Quand une personne décède et laisse plusieurs héritiers, ses biens ne sont pas automatiquement répartis entre eux. Le temps que la succession soit réglée, la maison, le terrain ou l'appartement appartiennent à tous les héritiers en même temps, sans qu'aucun n'en soit propriétaire exclusif. C'est l'indivision — une notion expliquée en détail sur le site officiel service-public.fr.
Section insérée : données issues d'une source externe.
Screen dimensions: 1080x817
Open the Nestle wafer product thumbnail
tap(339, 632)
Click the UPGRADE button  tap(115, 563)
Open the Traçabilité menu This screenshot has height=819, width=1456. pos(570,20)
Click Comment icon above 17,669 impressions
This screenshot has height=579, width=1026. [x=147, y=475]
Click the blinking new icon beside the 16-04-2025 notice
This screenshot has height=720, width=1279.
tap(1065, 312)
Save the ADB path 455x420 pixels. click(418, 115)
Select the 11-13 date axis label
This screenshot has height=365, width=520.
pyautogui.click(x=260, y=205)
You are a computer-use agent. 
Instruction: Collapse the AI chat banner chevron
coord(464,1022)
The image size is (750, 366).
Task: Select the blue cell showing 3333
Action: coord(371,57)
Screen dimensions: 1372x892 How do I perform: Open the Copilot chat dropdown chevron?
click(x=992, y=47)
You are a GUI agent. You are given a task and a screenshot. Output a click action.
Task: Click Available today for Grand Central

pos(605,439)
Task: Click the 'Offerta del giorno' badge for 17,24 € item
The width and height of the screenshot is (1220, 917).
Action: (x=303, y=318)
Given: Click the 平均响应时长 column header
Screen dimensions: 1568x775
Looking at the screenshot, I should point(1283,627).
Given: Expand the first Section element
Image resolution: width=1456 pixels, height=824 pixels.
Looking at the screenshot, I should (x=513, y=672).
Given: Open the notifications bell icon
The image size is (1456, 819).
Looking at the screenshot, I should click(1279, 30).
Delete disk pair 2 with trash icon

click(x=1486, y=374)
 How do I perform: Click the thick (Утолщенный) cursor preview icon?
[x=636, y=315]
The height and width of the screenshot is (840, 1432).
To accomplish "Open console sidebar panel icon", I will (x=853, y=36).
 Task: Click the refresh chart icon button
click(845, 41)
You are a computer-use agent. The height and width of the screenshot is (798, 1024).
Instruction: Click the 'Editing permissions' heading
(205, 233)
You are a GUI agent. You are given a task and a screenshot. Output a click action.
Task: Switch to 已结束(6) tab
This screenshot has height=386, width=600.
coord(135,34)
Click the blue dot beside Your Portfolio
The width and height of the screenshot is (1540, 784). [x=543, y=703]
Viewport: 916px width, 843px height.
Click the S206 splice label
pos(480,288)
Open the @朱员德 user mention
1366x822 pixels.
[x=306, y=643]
Cette période est censée être transitoire, le temps d'organiser le partage. Mais aux Antilles, elle dure parfois 20, 30, voire 40 ans, sur plusieurs générations, à mesure que les héritiers eux-mêmes ont des enfants qui héritent à leur tour de leur part. Résultat : selon les chiffres avancés par la Collectivité Territoriale de Martinique lors de la création du GIP local, entre 40 et 50 % du foncier privé en Martinique serait aujourd'hui bloqué par l'indivision ou l'absence de titre de propriété, une proportion comparable en Guadeloupe. C'est l'une des causes majeures des maisons à l'abandon que l'on voit dans de nombreux bourgs des deux îles.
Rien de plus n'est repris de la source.